While the ministry of new and renewable energy (MNRE) is not just confident about meeting the target but also exceeding it; investors are suspicious. In the last fiscal alone, a quarter of the 64 GW of projects auctioned received no or lukewarm bids and another 31 per cent faced delays in allocation after being tendered. Policy uncertainty, tariff glitches and lack of regulatory uniformity is making investors jittery. That is before factoring in payment delays to developers, which in some cases is more than a year.
In a statement issued a day before the two day power ministers' summit at Tent City, Narmada in Gujarat, the MNRE spokesperson said, as of end-September, India has an installed renewable energy capacity of 82,580 MW and another 31,150 MW is at various stages of installation. By the first quarter of 2021, India would have installed more than 113 GW of renewable power capacity. It further stated that 39 GW of renewable power capacity is at various stages of bidding which would be installed by September 2021. With only 23 GW of renewable power capacity left to bid, India is confident that the target of installing 175 GW of renewable power capacity will be met.
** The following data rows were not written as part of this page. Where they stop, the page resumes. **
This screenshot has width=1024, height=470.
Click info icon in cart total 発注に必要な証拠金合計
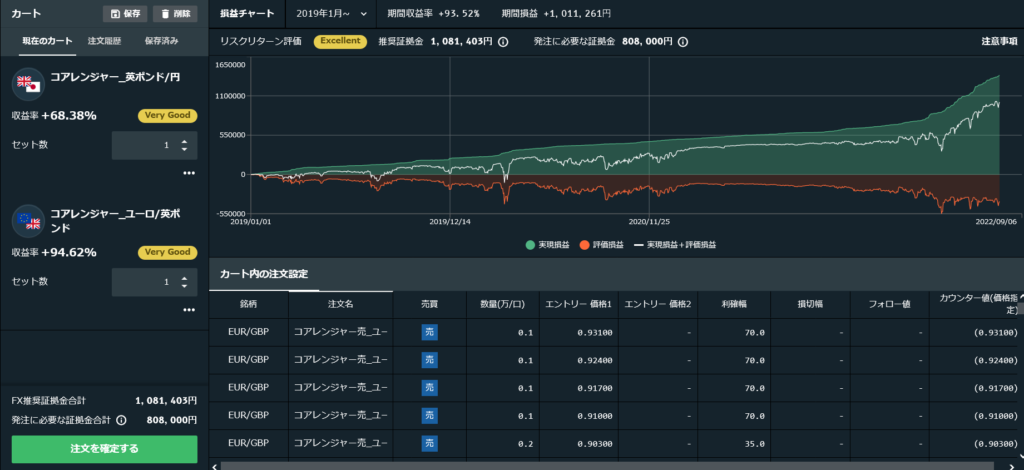[121, 421]
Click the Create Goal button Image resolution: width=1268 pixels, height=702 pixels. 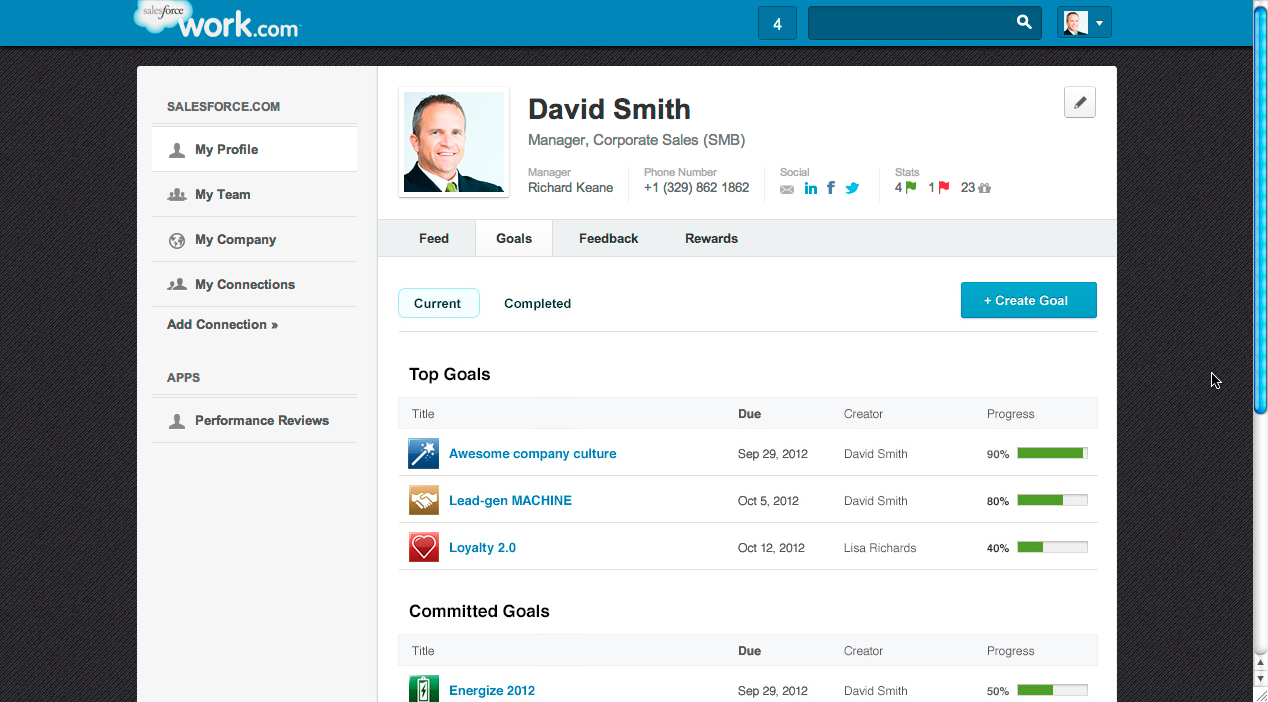click(1028, 300)
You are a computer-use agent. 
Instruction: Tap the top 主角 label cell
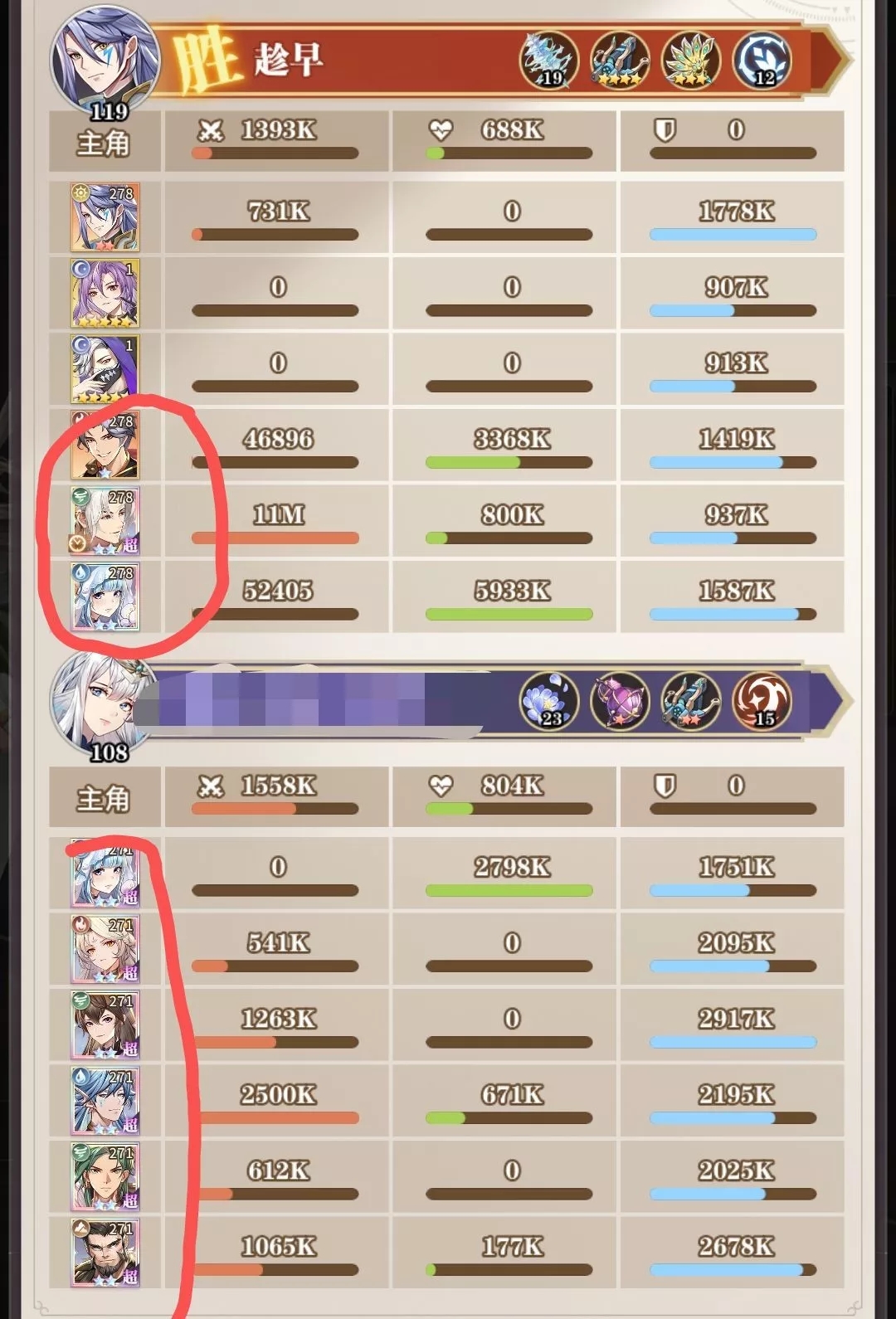105,142
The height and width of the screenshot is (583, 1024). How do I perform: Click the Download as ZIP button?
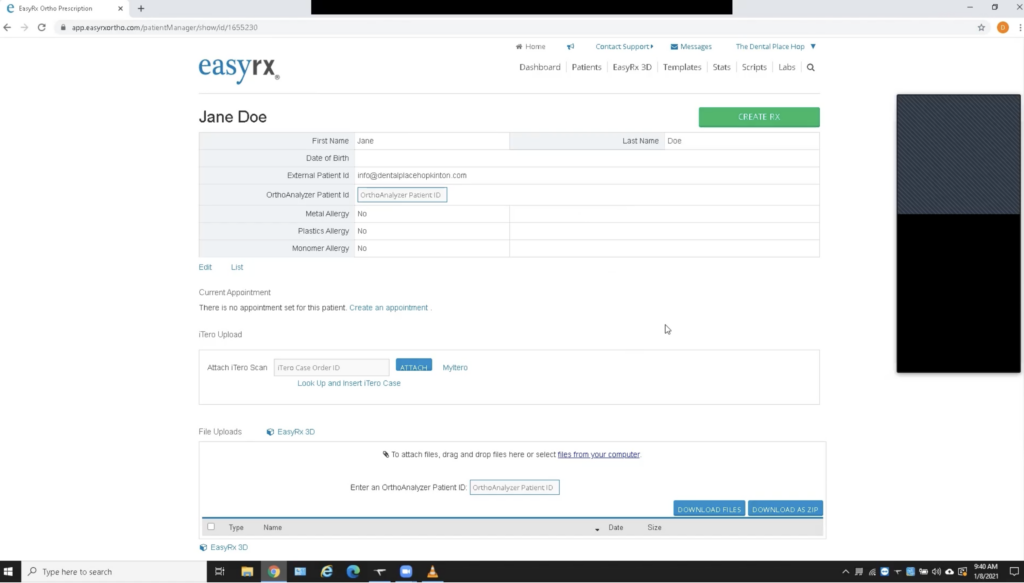[x=785, y=509]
The situation on the ground is not that exciting. In end-September, UP's electricity regulator pulled up SECI for not seeking approvals, such as ratification of conformity certificate in time. This has put installed solar capacity of 1200 MW in jeopardy. The projects were allocated in September 2017. In July 2019, after the political change in Andhra Pradesh, distribution companies entered into disputes with renewable energy generators on delayed payments and tariffs. Subsequently, projects were canceled and generators went to court. The new government in Rajasthan brought in draft solar and hybrid policy with provisions of annual levy of Rs 2.5 lakh to Rs 5 lakh per MW for all projects selling power to entities outside the state. The 175 GW plan has nearly 60 GW coming in from the desert state alone.
At the Gujarat summit, Anand Kumar, secretary MNRE, said power purchase agreements are sacrosanct and state governments should not open agreements once signed. Officials stated, MNRE has decided to review price capping mechanism for bids related to solar and wind energy based projects. For last two years, MNRE was unable to resolve tariff capping and developers lost interest. Central and state power procurers are gradually lowering tariff caps, which developers believe constrains project viability. The May 2017 bid for the Bhadla Solar Park in Rajasthan at Rs 2.44 per unit, is still the benchmark for the tariff bids. The solar cap fell to Rs 2.65 per unit in June 2019 from Rs 2.93 in December 2018, while wind dropped to Rs 2.83 per unit in May 2019 from Rs 2.93 in April 2018. Debt institutions don't find capping comfortable, and pushes higher equity participation in this. Moreover, most of the bids lead renegotiation of tenders and disagreement lead to cancelation of the tenders.
CRISIL in its recent report pointed out that despite increase in tendering volume, not only has allocation of projects slowed down, but both under subscriptions and cancellations of awarded tenders have also increased. "The ratio of auctioned or awarded projects to tendered projects plunged to 34 per cent in FY 2019 from 77 per cent in FY2016," the report stated.